Find the word "agent" in the records and copy every line where it occurs.
====== Available records
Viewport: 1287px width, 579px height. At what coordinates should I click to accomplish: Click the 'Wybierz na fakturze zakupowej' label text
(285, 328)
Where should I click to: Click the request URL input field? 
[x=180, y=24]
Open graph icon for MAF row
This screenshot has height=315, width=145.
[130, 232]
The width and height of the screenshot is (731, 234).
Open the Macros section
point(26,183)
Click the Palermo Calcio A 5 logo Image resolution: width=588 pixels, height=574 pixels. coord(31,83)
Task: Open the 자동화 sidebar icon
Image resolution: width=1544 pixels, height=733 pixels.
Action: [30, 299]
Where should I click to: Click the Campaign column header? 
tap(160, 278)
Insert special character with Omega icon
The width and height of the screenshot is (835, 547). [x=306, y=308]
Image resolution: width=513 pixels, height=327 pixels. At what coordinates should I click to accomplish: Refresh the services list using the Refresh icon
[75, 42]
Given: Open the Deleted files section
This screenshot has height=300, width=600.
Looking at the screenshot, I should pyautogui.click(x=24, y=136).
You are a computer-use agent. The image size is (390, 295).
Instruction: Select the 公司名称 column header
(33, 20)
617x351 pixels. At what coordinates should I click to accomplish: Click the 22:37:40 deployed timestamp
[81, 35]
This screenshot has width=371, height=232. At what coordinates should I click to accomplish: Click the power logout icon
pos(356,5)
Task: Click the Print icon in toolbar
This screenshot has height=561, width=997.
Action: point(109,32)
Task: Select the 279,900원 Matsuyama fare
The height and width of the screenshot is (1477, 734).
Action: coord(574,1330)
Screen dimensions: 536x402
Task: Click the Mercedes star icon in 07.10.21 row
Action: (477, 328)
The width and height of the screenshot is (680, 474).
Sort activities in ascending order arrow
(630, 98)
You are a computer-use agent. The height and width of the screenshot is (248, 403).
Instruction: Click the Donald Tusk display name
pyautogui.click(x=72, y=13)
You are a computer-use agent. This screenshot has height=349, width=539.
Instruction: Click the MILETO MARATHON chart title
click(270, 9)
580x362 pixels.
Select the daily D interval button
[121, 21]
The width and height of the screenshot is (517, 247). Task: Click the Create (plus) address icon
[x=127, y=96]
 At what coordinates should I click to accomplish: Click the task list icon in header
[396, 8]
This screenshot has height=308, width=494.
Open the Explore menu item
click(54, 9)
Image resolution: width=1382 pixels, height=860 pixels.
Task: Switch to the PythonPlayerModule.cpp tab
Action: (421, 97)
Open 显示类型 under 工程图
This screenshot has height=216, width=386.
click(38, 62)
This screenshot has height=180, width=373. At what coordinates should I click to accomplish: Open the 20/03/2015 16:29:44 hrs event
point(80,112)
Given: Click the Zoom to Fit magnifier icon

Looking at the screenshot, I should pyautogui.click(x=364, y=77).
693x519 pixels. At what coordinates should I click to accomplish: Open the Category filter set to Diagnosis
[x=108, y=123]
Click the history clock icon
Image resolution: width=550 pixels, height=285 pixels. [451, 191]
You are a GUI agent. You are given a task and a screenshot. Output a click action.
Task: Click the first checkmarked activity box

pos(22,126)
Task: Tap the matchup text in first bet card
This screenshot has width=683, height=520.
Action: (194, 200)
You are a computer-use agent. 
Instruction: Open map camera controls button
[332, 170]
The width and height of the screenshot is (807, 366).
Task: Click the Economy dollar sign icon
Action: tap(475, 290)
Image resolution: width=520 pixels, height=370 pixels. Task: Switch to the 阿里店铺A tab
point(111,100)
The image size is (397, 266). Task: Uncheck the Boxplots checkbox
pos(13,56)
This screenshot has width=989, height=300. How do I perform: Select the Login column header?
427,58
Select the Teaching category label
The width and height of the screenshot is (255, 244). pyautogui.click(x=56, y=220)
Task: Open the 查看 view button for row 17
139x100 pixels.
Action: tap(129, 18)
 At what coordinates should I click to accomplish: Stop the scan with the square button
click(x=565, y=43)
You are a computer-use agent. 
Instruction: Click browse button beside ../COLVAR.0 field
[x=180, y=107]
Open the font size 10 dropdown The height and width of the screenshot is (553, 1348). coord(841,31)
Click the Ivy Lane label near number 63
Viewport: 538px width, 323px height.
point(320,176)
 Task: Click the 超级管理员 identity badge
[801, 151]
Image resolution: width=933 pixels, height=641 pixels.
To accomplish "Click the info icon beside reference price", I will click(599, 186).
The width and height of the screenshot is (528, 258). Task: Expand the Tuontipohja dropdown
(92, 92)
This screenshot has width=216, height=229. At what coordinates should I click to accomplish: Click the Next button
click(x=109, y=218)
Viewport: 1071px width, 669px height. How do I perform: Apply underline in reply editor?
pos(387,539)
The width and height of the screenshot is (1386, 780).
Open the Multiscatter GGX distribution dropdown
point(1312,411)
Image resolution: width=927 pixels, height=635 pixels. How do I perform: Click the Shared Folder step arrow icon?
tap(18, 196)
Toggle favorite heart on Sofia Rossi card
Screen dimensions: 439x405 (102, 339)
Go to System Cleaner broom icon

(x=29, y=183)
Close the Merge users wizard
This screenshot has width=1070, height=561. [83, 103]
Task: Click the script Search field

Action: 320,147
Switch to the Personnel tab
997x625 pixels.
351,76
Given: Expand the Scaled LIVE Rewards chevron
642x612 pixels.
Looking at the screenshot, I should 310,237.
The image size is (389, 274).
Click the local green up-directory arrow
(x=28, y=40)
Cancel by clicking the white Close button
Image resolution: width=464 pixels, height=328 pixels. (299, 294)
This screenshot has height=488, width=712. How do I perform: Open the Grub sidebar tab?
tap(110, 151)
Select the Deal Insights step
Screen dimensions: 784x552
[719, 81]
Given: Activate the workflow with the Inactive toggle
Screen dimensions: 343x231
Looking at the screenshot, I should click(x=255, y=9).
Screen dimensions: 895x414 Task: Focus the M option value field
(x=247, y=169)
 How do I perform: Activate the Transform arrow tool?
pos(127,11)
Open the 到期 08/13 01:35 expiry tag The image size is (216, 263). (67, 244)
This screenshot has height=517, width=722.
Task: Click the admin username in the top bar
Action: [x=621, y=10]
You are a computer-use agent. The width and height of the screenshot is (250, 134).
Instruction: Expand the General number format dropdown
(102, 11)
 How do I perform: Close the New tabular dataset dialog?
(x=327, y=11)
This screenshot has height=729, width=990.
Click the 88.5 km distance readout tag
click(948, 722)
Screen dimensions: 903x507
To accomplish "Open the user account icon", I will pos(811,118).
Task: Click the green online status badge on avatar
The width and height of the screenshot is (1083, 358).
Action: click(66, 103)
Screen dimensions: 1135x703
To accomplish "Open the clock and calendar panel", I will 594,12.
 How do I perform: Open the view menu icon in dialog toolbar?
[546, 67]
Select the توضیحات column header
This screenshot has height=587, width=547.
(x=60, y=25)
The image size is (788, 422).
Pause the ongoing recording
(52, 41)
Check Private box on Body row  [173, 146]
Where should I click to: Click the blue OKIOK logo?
============
» **Exercise result**
You are a computer-use agent. The image size is (390, 295).
You are a computer-use agent. The height and width of the screenshot is (248, 403).
You are a computer-use agent. This screenshot has height=349, width=539.
You are a GUI agent. You are given a task and a screenshot. Output a click action.
You are a computer-use agent. 
You are a computer-use agent. 
You are a computer-use agent. The width and height of the screenshot is (250, 134).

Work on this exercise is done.